All commands support `--config PATH` for explicit config and `--json` / `--no-json` for output format.

## Configuration

docprep discovers `docprep.toml` by searching the current directory and parent directories. Config precedence: CLI arguments > explicit `--config` > discovered config > defaults.

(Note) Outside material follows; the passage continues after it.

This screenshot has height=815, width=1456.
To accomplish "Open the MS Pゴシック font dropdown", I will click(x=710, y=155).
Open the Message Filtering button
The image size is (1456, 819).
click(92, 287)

See [`examples/configs/`](examples/configs/) for minimal, standard, and advanced configurations.

### Full config reference

```toml
# Source directory or file
source = "docs/"

# Default output format for CLI
json = false

[loader]
type = "filesystem"                    # "markdown" or "filesystem"
include_globs = ["**/*.md", "**/*.txt", "**/*.html", "**/*.htm", "**/*.rst"]
exclude_globs = ["**/drafts/**"]
hidden_policy = "skip"                 # "skip" or "include"
symlink_policy = "follow"              # "follow" or "skip"
encoding = "utf-8"
encoding_errors = "strict"

[parser]
type = "auto"                          # "markdown", "plaintext", "html", "rst", or "auto"

[[chunkers]]
type = "heading"                       # Split by headings into sections

[[chunkers]]
type = "token"                         # Split sections into token-budgeted chunks
max_tokens = 512
overlap_tokens = 0
tokenizer = "whitespace"               # "whitespace" or "character"

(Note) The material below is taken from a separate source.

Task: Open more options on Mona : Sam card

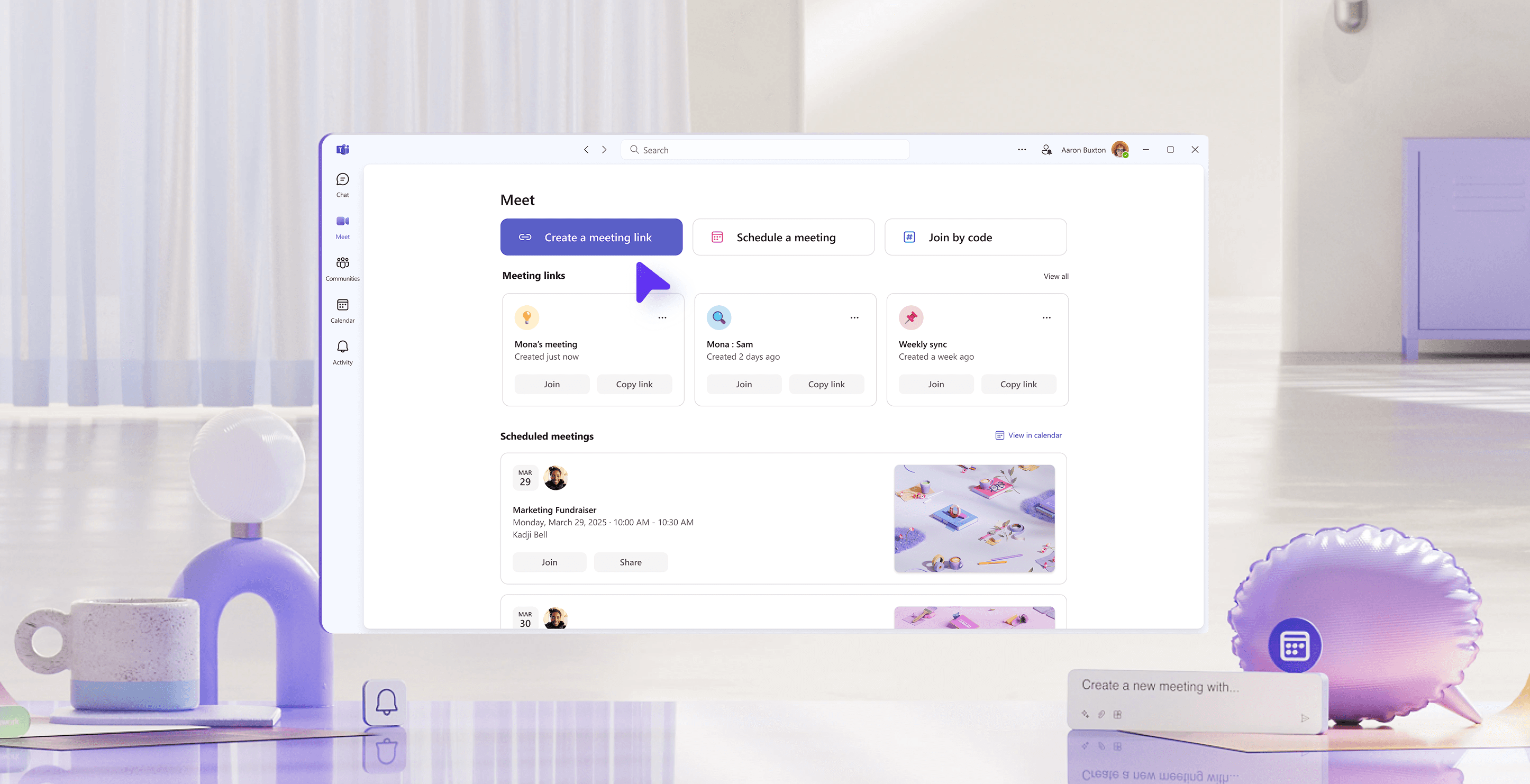Action: coord(854,318)
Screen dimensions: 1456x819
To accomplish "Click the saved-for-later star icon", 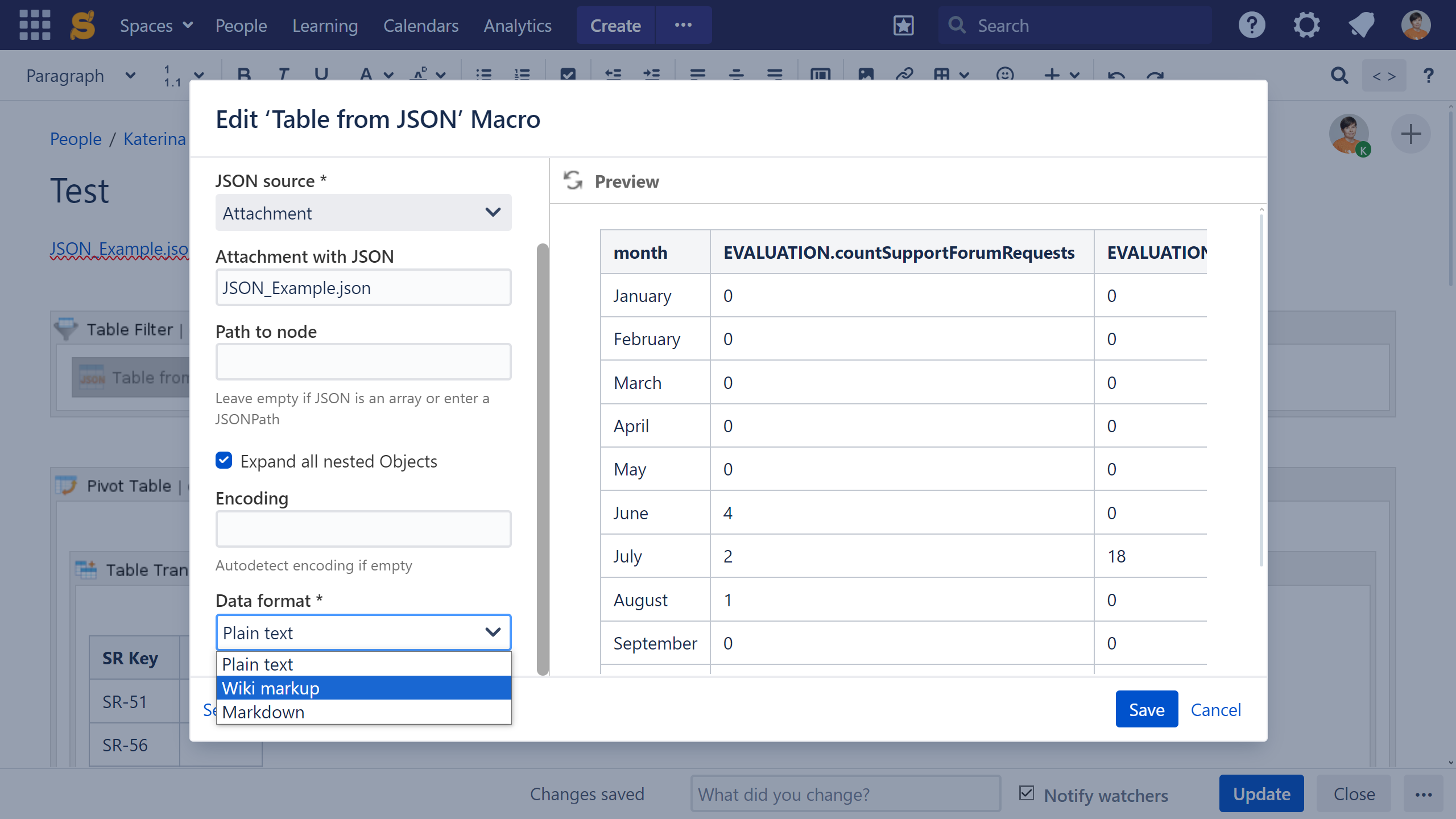I will coord(903,25).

# Alternative: size-based chunking
# [[chunkers]]
# type = "size"
# max_chars = 1500
# overlap_chars = 0
# min_chars = 0

[sink]
type = "sqlalchemy"
database_url = "sqlite:///docs.db"
create_tables = true

[export]
text_prepend = "title_and_heading_path"  # "none", "title_only", "heading_path", or "title_and_heading_path"
```

## Architecture

```
src/docprep/
├── models/domain.py       # Document, Section, Chunk, VectorRecordV1
├── loaders/
│   ├── markdown.py        # Load .md files
│   └── filesystem.py      # Multi-format loader with glob patterns
├── parsers/
│   ├── markdown.py        # Frontmatter + heading extraction
│   ├── plaintext.py       # Plain text with title detection
│   ├── html.py            # HTML to Markdown (stdlib only)
│   ├── rst.py             # RST heading adornments + field lists
│   └── multi.py           # Auto-dispatch by media type
├── chunkers/
│   ├── heading.py         # Split by headings into sections
│   ├── size.py            # Size-based chunk splitting
│   ├── token.py           # Token-aware chunk splitting
│   └── _markdown.py       # Shared Markdown boundary analysis
├── sinks/
│   ├── sqlalchemy.py      # SQLAlchemy persistence + revision tracking
│   └── orm.py             # Table definitions
├── adapters/
│   └── protocol.py        # Adapter protocol for external converters
├── plugins.py             # Entry-point plugin discovery
├── diff.py                # Structural diff engine
├── export.py              # VectorRecordV1 export + JSONL streaming
├── ingest.py              # Pipeline orchestration
├── ids.py                 # Deterministic ID generation
├── config.py              # Config discovery and validation
├── eval/                  # Evaluation corpus and benchmark harness
└── cli/main.py            # Command-line interface
```

## Plugin system

Third-party packages can provide custom loaders, parsers, chunkers, sinks, and adapters via Python entry points. No core modification required.

### Creating a plugin

In your package's `pyproject.toml`:

```toml
[project.entry-points."docprep.parsers"]
my-format = "my_package.parser:MyFormatParser"
```

Your parser class must implement the `Parser` protocol:

```python
from docprep.loaders.types import LoadedSource
from docprep.models.domain import Document

class MyFormatParser:
    def parse(self, loaded_source: LoadedSource) -> Document:
        ...
```

Plugin import failures produce warnings but never break built-in components.

## Design decisions

Key architectural decisions are documented as [Architecture Decision Records](docs/decisions/README.md):

- **Identity model**: Anchor-based stable IDs with content hash for change detection
- **Adapter-not-parser**: docprep normalizes, external tools parse
- **Chunking strategy**: Markdown-aware boundaries, then token-budget splitting
- **Plugin registry**: Entry-point discovery via `importlib.metadata`
- **Diff-then-sync**: Structural diff for incremental updates
- **Export contract**: VectorRecordV1 with mandatory provenance fields

## Development

```bash
git clone https://github.com/yeongseon/docprep.git
cd docprep
make install

# Run all checks
make check-all    # lint + typecheck + test + security

# Individual commands
make test         # pytest
make lint         # ruff + mypy
make format       # ruff format
make security     # bandit
make cov          # coverage report
```

## License

MIT